• [WHAT NEEDS TO BE DONE]: Can you extract, word for word, the passage of the pedal setup notes running from "Calibration may not" up to and including "Product Downloads tab)"?

• [PAGE TEXT]:

>> Start

In-Depth Review Video

  • Excellent video from Barry Rowland's Sim Racing Garage YouTube channel
  • Complete first impressions, build, part analysis, and gameplay review

Calibration

  • PT2 Adjustments and Calibration [Video] - Batch 1-3 with Sensitivity Potentiometer Box Adjustment
  • DIView Brake Load Cell Calibration [Video] - Video is labeled for "Batch #5" but it applies to all batches as it's at the USB inputs level.
  • Throttle Calibration (7m05s) [Video] - Including zeroing out the throttle potentiometer by hand so DIView tracks correctly from zero.
    • Video labeled Batch #5 but this part should apply to other batches.
    • Throttle zero calibration is touchy. You can't just turn the screw left until DIView reports zero. If you go to far it may create a deadzone where you have to push through before any input registers. It's sensitive. So turn left just enough that you still have immediate throttle response in DIView from zero.
  • Calibration for PT2 batch #4 and later [Video] - Batch 4+ with Sensitivity Software Adjustment

Tips

A Precision Screwdriver Set Will Go A Long Way With These Pedals

  • tl;dr Precision tool sets are almost required to work on some of the inner parts of the pedals. Buy yourself a precision screwdriver set.
    • Examples:
  • Case: Throttle calibration requires loosening a hex bolt with a crazy small size that requires a screwdriver extension to reach from the back of the pedals
    • The actual flathead adjustment screw could only be reached through a hole so having a screwdriver small enough but long enough is required

Gotchas

Calibration may not reflect in game immediately

  • You may have to restart the game or rebind the control before the calibration takes effect in-game
  • This might be related to DIView or the Leo Bodnar Configuration Software (See Product Downloads tab)

>> End

• [RECORDED DATA]:

>> Start

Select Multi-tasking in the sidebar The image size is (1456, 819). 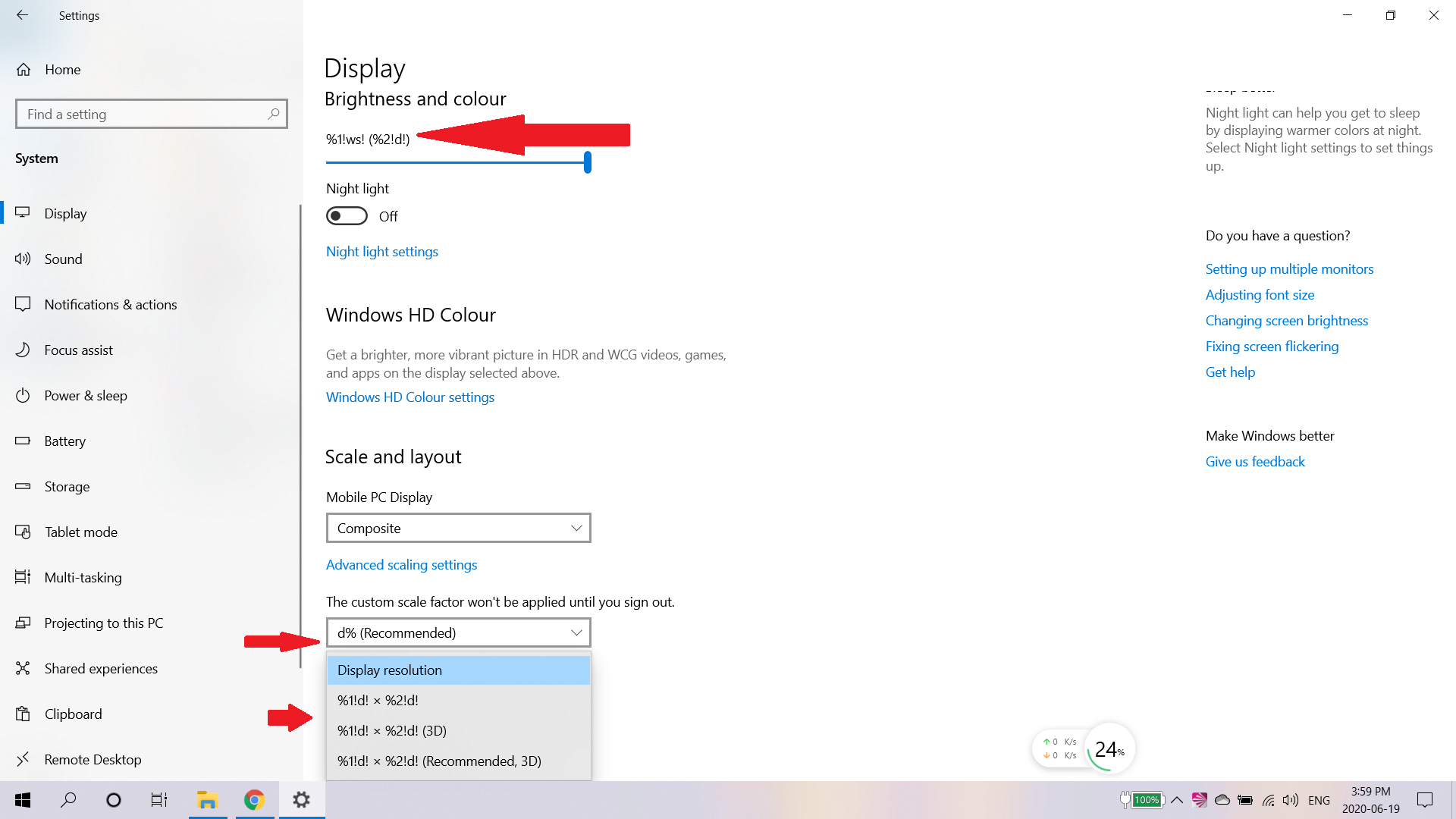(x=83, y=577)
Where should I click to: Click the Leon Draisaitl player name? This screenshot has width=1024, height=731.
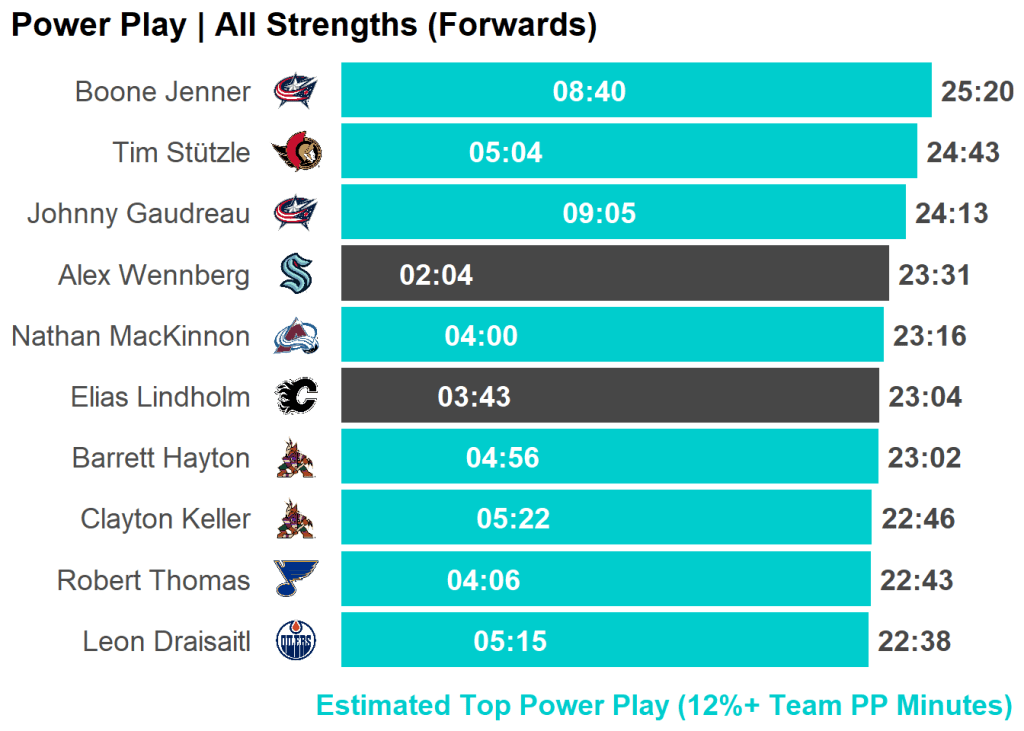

>> End

• [ANSWER FOR THE TASK]:
Calibration may not reflect in game immediately

  • You may have to restart the game or rebind the control before the calibration takes effect in-game
  • This might be related to DIView or the Leo Bodnar Configuration Software (See Product Downloads tab)